■ PROBLEM REQUIREMENTS
Return the lines of the listing exactly as they appear, starting at the line that contains "Given: Click the scrollbar down arrow" and ending at the last line of the listing.

■ DATA TO PROCESS
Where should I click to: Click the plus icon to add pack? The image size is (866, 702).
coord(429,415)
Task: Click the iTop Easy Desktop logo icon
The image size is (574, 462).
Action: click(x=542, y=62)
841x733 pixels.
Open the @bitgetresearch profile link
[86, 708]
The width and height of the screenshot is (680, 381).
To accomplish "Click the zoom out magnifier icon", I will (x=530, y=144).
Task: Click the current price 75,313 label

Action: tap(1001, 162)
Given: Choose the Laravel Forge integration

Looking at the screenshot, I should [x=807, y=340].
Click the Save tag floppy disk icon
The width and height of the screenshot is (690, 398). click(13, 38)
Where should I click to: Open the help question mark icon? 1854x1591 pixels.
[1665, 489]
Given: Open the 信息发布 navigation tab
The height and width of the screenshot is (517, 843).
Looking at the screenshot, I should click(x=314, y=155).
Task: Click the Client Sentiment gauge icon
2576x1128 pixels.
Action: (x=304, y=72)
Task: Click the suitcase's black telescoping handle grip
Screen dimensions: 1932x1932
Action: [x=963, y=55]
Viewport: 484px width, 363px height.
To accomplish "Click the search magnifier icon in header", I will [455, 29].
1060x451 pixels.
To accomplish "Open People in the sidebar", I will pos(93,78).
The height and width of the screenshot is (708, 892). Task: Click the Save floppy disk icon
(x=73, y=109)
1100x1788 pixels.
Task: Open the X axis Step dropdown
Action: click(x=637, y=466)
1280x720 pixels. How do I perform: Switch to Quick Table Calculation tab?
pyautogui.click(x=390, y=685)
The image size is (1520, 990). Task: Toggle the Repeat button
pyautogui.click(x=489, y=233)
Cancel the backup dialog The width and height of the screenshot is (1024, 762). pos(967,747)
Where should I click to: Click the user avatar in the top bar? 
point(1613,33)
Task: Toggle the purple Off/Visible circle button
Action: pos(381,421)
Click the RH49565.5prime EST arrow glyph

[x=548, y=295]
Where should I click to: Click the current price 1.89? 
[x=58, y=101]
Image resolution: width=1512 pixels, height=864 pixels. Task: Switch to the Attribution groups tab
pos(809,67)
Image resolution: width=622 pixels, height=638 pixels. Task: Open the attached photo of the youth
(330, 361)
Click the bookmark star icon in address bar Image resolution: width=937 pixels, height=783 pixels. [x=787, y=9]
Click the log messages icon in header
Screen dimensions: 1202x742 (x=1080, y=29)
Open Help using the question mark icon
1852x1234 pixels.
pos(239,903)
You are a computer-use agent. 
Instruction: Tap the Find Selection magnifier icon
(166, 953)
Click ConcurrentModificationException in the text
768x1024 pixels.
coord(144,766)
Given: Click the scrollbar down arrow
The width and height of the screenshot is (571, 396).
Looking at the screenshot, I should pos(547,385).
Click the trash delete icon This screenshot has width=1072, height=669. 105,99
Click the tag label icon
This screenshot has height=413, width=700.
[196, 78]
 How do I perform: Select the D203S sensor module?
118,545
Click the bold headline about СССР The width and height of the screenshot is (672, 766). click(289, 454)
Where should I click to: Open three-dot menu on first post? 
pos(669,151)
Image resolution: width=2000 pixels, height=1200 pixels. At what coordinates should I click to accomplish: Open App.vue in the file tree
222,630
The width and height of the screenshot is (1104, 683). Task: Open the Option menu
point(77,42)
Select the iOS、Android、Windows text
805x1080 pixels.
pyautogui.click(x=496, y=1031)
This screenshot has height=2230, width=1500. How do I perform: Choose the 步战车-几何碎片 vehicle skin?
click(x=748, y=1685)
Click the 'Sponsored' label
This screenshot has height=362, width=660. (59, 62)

■ RESULT OF THE TASK
Given: Click the scrollbar down arrow
The width and height of the screenshot is (571, 396).
Looking at the screenshot, I should pos(547,385).
Click the trash delete icon This screenshot has width=1072, height=669. 105,99
Click the tag label icon
This screenshot has height=413, width=700.
[196, 78]
 How do I perform: Select the D203S sensor module?
118,545
Click the bold headline about СССР The width and height of the screenshot is (672, 766). click(289, 454)
Where should I click to: Open three-dot menu on first post? 
pos(669,151)
Image resolution: width=2000 pixels, height=1200 pixels. At what coordinates should I click to accomplish: Open App.vue in the file tree
222,630
The width and height of the screenshot is (1104, 683). Task: Open the Option menu
point(77,42)
Select the iOS、Android、Windows text
805x1080 pixels.
pyautogui.click(x=496, y=1031)
This screenshot has height=2230, width=1500. How do I perform: Choose the 步战车-几何碎片 vehicle skin?
click(x=748, y=1685)
Click the 'Sponsored' label
This screenshot has height=362, width=660. (59, 62)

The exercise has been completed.